───── Listed records ─────

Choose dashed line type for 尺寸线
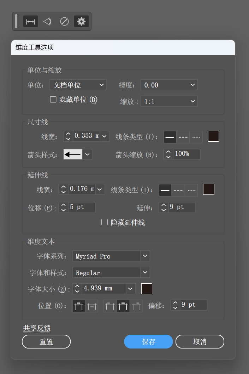Image resolution: width=249 pixels, height=374 pixels. [x=183, y=137]
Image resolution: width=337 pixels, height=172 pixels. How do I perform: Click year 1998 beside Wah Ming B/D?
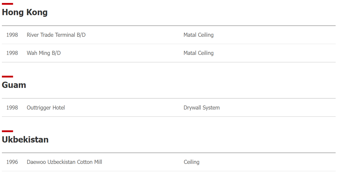coord(12,53)
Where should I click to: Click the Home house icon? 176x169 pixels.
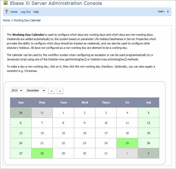[x=7, y=12]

─────

Required work ▸
The answer consists of the lines from the one holding "Where should I" to the end of the records, inclusive, restated exactly and without pictures.

The answer ▸
Where should I click to: Click the Home house icon? 176x169 pixels.
[x=7, y=12]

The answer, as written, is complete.